WHAT YOU WILL DO >> Repeat exactly, please, the opening lines of the data below, through and including the line where "Task: Click Middlesbrough" sits.
(RECORDS FOR THE EXERCISE begins)
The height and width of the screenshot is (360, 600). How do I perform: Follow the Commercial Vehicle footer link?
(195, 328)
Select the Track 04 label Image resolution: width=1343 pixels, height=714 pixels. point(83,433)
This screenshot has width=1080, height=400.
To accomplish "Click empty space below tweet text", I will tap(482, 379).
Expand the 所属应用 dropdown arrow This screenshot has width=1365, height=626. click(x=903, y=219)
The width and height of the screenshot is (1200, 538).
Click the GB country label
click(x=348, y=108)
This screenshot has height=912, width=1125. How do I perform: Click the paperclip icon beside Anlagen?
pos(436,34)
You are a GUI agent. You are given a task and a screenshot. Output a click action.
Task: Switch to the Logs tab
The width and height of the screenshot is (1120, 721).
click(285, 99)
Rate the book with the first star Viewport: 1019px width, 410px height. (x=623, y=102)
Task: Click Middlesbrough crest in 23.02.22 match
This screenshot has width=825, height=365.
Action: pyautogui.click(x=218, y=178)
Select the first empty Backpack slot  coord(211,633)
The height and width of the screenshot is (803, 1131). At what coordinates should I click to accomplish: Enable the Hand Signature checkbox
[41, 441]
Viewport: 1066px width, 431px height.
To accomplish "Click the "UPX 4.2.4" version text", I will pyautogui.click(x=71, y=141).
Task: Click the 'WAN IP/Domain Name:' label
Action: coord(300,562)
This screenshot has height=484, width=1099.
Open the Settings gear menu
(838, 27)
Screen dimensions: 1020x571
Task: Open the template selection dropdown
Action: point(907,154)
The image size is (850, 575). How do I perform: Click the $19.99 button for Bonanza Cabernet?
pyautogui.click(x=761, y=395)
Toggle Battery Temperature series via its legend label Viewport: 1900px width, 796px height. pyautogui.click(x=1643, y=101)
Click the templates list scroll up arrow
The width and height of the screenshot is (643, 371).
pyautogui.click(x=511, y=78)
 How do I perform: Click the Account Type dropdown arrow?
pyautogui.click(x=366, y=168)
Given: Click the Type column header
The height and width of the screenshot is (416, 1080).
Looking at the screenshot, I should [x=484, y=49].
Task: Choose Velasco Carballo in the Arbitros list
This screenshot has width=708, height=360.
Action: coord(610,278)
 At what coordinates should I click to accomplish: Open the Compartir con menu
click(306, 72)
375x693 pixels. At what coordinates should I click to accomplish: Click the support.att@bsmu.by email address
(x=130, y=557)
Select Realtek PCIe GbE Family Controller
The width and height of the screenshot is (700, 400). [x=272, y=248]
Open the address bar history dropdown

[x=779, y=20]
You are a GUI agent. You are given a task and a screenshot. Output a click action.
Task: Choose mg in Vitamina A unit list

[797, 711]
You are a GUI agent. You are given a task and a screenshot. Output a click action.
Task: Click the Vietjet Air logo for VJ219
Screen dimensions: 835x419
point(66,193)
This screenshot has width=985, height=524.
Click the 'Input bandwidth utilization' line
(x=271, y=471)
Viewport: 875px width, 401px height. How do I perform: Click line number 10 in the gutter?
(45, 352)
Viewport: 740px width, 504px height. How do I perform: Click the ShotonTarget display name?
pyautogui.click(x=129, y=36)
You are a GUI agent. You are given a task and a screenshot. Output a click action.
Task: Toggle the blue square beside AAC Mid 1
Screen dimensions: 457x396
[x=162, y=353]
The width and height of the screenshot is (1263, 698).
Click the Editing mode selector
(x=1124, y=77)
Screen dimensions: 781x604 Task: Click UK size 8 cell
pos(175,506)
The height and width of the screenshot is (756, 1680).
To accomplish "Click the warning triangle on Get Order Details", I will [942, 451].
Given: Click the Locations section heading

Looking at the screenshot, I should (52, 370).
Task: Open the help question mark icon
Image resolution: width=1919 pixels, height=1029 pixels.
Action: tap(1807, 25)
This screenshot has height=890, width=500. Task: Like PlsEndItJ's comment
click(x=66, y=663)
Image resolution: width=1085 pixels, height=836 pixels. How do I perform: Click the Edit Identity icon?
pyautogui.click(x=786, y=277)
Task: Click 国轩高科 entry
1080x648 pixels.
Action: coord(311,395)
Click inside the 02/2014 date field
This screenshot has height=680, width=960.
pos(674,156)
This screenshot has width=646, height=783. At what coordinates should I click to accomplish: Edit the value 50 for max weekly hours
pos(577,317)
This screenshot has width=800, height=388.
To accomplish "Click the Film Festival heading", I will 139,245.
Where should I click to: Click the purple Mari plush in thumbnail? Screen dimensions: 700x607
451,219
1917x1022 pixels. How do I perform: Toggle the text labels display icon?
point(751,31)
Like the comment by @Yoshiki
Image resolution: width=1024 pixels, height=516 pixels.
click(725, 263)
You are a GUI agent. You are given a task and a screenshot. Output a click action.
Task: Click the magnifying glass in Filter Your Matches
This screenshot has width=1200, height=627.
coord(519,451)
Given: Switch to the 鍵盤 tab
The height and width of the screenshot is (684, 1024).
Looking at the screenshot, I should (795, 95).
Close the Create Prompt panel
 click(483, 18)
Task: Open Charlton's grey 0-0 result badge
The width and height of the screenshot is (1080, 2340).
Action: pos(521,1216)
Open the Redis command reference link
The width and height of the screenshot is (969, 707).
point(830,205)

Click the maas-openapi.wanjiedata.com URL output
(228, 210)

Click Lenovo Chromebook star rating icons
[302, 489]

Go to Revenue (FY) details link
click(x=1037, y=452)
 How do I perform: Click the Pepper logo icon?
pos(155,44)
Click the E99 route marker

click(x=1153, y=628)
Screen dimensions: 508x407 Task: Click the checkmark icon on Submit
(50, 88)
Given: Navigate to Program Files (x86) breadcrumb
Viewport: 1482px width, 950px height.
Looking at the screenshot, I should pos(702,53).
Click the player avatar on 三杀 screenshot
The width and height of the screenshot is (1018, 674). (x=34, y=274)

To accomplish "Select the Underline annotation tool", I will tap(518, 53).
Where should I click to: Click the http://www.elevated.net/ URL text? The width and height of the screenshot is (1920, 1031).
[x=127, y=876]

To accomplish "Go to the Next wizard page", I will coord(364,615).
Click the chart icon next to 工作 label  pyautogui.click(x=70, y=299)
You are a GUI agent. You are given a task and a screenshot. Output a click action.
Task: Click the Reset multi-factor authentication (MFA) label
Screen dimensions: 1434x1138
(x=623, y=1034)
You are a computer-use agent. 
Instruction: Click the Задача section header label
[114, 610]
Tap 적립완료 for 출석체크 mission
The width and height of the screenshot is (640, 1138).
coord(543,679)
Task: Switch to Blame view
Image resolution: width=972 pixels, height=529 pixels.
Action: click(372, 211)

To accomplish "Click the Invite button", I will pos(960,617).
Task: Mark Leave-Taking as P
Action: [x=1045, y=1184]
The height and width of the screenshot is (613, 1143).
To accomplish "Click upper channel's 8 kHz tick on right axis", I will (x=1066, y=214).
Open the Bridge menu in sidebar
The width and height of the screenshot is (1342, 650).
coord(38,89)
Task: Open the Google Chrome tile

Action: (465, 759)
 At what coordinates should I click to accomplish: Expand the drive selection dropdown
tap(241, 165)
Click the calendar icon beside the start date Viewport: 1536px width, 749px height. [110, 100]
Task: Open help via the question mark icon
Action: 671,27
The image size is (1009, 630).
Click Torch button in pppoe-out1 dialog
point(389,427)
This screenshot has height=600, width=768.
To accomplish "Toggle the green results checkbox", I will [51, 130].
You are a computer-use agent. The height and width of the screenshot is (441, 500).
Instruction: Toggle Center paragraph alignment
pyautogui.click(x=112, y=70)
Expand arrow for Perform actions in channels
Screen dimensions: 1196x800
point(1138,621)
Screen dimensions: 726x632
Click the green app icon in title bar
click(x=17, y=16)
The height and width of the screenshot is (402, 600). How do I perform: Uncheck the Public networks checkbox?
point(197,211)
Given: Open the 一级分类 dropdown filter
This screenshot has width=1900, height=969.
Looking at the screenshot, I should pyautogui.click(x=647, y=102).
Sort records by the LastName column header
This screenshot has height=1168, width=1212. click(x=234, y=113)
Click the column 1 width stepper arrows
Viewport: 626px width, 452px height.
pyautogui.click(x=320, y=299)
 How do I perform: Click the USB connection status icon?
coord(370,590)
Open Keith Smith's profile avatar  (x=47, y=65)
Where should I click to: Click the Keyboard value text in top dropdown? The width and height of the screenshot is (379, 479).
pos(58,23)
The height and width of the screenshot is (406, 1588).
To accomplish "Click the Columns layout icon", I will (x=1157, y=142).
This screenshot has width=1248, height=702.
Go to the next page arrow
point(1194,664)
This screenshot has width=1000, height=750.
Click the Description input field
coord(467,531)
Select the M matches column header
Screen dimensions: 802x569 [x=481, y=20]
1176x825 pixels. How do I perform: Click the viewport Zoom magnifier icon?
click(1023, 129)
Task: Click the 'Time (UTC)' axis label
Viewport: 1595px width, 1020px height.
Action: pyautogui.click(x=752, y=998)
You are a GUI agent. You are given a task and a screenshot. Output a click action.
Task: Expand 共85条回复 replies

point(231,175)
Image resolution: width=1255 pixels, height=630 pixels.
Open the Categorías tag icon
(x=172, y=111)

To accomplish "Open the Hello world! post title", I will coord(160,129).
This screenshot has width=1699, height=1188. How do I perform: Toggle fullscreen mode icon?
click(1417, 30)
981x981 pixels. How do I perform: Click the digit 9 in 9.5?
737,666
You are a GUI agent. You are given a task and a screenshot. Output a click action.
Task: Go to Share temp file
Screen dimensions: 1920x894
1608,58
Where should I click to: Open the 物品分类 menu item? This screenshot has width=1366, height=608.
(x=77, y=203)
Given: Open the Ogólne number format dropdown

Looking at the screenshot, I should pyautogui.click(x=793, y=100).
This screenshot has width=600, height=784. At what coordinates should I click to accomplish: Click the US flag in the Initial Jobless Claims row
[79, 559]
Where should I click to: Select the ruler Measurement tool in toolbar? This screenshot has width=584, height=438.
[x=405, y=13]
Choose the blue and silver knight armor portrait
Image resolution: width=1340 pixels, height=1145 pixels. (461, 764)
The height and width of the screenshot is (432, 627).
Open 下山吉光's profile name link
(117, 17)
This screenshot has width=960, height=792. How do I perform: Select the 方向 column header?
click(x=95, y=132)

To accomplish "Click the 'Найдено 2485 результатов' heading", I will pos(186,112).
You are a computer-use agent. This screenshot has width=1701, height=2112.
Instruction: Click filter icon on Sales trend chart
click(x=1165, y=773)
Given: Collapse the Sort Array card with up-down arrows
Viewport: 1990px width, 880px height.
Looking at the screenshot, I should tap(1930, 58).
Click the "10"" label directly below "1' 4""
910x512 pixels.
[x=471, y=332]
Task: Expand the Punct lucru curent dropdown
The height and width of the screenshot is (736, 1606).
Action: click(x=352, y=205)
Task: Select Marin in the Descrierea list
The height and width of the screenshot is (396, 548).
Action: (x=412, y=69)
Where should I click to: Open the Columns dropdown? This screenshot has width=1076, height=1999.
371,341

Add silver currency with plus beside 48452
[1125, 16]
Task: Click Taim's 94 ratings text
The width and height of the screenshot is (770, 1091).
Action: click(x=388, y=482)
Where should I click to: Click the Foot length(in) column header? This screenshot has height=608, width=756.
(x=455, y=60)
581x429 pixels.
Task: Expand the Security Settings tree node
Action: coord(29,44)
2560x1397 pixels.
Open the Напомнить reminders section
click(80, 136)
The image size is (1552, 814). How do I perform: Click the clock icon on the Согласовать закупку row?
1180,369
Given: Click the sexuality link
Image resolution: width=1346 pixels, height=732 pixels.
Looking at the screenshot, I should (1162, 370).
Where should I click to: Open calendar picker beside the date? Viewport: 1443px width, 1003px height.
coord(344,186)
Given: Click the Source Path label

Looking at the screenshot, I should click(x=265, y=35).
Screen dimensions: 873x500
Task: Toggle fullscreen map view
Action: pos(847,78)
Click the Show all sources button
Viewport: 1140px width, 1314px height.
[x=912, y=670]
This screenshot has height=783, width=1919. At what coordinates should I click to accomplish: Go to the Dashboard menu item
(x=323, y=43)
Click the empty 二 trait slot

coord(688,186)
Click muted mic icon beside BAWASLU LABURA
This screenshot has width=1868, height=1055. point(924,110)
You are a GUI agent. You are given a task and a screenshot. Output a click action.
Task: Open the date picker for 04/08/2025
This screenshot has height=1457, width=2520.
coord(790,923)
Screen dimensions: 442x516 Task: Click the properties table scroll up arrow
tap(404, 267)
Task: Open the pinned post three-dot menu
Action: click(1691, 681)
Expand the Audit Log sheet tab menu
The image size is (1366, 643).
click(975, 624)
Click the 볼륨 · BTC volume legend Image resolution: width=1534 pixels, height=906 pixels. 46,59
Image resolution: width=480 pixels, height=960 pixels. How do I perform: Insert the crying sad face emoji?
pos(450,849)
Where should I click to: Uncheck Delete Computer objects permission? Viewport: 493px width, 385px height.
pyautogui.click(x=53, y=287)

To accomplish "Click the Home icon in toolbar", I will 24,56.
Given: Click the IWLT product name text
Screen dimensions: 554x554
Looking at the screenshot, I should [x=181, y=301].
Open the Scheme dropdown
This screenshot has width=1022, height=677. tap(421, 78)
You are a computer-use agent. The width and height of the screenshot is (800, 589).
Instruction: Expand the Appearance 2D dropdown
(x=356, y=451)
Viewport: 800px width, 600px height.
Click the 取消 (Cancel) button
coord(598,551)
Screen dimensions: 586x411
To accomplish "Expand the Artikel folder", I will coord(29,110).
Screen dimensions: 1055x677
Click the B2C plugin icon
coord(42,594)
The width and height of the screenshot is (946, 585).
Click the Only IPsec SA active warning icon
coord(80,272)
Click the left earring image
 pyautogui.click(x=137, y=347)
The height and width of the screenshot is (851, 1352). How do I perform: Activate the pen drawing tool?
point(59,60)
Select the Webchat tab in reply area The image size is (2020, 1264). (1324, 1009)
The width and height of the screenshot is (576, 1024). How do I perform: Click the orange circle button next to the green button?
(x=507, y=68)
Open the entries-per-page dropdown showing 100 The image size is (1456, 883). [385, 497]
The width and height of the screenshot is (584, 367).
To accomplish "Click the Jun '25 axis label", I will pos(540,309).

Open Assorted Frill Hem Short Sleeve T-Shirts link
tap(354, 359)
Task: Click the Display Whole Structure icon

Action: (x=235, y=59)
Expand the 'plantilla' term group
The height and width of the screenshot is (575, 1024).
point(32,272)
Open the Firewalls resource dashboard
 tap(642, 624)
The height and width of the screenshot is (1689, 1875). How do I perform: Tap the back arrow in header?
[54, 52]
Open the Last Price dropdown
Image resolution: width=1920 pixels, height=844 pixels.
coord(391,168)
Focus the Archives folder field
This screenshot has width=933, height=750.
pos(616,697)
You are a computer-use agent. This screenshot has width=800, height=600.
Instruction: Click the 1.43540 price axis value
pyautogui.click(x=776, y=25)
(RECORDS FOR THE EXERCISE ends)
RESPONSE AREA >>
The height and width of the screenshot is (360, 600). How do I perform: Follow the Commercial Vehicle footer link?
(195, 328)
Select the Track 04 label Image resolution: width=1343 pixels, height=714 pixels. point(83,433)
This screenshot has width=1080, height=400.
To accomplish "Click empty space below tweet text", I will tap(482, 379).
Expand the 所属应用 dropdown arrow This screenshot has width=1365, height=626. click(x=903, y=219)
The width and height of the screenshot is (1200, 538).
Click the GB country label
click(x=348, y=108)
This screenshot has height=912, width=1125. How do I perform: Click the paperclip icon beside Anlagen?
pos(436,34)
You are a GUI agent. You are given a task and a screenshot. Output a click action.
Task: Switch to the Logs tab
The width and height of the screenshot is (1120, 721).
click(285, 99)
Rate the book with the first star Viewport: 1019px width, 410px height. (x=623, y=102)
Task: Click Middlesbrough crest in 23.02.22 match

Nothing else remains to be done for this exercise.